Recorded data below:

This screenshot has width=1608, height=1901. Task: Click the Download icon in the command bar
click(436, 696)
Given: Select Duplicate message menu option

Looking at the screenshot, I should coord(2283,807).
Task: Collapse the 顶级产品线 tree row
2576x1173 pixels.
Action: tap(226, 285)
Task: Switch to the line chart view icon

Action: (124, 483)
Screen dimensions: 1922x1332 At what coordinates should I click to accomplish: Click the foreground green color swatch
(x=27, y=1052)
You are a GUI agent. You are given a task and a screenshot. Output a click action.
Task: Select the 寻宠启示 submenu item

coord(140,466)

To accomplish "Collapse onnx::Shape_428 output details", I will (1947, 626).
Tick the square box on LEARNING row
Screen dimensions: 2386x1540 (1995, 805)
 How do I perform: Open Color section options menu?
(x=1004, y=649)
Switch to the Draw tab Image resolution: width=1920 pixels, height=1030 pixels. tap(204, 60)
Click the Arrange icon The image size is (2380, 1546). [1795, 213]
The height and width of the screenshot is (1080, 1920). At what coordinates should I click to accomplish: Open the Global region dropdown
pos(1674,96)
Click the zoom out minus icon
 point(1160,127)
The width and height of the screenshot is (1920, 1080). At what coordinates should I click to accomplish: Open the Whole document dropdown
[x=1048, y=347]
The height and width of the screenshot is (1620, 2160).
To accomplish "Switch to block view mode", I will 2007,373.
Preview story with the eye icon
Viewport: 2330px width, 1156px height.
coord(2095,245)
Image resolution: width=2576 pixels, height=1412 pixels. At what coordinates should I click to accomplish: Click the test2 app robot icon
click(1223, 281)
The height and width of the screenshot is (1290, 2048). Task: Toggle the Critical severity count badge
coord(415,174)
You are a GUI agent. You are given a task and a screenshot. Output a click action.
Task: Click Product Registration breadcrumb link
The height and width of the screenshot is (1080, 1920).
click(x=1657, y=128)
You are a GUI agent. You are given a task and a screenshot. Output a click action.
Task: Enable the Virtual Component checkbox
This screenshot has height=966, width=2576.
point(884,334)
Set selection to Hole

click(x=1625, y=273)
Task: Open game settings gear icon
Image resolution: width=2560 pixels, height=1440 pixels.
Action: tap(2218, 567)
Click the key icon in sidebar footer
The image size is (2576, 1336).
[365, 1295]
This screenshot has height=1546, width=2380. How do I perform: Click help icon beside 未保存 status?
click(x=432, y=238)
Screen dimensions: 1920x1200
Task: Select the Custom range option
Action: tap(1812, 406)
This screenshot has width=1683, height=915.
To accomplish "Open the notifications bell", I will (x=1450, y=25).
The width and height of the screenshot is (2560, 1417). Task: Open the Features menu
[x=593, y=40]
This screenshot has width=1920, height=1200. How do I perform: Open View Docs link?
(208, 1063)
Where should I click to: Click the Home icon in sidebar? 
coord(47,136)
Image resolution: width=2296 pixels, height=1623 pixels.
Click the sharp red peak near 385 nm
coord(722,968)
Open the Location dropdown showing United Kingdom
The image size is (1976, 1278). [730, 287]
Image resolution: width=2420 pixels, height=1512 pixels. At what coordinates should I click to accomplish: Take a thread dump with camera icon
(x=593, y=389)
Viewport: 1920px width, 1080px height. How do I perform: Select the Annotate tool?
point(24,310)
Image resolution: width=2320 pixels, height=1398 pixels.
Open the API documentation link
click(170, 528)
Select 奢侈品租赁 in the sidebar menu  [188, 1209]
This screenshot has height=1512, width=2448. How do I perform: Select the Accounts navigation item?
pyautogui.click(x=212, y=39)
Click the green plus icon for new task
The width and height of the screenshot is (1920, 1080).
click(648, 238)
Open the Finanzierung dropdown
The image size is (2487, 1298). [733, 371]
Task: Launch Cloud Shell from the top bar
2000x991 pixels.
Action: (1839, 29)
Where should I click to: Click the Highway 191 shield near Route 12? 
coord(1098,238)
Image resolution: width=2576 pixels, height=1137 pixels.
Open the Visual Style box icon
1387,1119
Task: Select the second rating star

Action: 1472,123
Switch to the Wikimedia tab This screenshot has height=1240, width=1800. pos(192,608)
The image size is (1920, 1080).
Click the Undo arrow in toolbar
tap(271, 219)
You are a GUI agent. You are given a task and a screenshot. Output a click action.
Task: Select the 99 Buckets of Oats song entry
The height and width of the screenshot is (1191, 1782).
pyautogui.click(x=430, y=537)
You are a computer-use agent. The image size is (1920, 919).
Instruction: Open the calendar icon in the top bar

End of Recorded data.

◆ Instructions for the task
Set down, please, the lines from the line holding "Task: Select the 99" through the final line of the data, exactly and with nothing added.

◆ Answer section
Task: Select the 99 Buckets of Oats song entry
The height and width of the screenshot is (1191, 1782).
pyautogui.click(x=430, y=537)
You are a computer-use agent. The image size is (1920, 919).
Instruction: Open the calendar icon in the top bar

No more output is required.